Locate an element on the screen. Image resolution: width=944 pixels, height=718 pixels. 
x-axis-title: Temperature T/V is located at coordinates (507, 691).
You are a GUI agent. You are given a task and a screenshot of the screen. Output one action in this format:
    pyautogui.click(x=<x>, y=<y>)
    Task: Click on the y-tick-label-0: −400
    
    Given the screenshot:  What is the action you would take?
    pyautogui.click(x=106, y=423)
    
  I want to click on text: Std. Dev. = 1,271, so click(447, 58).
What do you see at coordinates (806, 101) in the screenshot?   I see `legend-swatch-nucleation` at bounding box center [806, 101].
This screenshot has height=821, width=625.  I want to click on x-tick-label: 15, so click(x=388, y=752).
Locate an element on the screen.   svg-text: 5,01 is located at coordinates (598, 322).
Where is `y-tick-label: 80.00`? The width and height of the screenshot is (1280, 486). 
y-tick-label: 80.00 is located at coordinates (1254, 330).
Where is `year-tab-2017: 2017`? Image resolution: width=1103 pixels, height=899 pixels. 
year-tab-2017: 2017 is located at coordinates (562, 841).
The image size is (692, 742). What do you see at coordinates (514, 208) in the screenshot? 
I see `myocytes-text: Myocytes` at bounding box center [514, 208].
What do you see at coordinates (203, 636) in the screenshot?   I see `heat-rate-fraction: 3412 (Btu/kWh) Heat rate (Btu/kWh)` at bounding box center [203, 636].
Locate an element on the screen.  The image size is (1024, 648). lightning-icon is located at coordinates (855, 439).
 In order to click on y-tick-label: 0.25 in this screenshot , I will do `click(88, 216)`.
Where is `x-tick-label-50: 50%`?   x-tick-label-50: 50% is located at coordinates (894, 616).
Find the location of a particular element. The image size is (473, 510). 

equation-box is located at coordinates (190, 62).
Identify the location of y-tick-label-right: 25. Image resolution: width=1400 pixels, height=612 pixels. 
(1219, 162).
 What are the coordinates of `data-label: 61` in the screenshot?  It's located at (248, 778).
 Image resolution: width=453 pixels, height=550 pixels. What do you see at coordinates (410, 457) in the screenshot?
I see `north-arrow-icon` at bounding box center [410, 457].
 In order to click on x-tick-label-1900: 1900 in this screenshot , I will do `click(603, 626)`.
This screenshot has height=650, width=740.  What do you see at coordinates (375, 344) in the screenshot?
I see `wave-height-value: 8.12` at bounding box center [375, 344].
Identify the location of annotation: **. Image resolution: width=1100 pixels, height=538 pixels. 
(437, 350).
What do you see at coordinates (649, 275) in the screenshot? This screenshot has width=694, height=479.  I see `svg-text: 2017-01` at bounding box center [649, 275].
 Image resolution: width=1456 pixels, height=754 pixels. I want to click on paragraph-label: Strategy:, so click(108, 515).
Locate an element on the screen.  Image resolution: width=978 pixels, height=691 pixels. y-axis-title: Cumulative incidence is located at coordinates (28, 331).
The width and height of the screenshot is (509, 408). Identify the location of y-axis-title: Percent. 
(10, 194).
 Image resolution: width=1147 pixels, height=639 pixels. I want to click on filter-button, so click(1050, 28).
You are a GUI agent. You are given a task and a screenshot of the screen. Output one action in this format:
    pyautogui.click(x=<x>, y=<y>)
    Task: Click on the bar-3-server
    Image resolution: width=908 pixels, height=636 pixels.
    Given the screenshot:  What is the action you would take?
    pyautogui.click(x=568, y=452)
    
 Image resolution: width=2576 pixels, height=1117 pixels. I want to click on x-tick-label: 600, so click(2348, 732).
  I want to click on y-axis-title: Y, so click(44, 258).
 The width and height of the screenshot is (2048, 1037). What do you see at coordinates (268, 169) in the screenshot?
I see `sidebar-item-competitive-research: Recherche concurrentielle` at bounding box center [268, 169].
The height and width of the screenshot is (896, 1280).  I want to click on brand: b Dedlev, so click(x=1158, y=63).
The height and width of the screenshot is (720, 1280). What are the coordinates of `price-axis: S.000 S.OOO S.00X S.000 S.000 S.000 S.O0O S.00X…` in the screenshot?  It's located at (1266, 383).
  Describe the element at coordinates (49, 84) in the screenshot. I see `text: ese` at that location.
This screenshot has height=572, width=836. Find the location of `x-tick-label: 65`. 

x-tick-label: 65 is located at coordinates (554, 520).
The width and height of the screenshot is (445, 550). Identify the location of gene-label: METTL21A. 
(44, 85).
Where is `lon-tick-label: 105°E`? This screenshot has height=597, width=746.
============================================================
→ WHAT TO WORK ON: State how many lines of the listing contain the string "resolution", giving only the number.

→ SOLVED EXERCISE: 10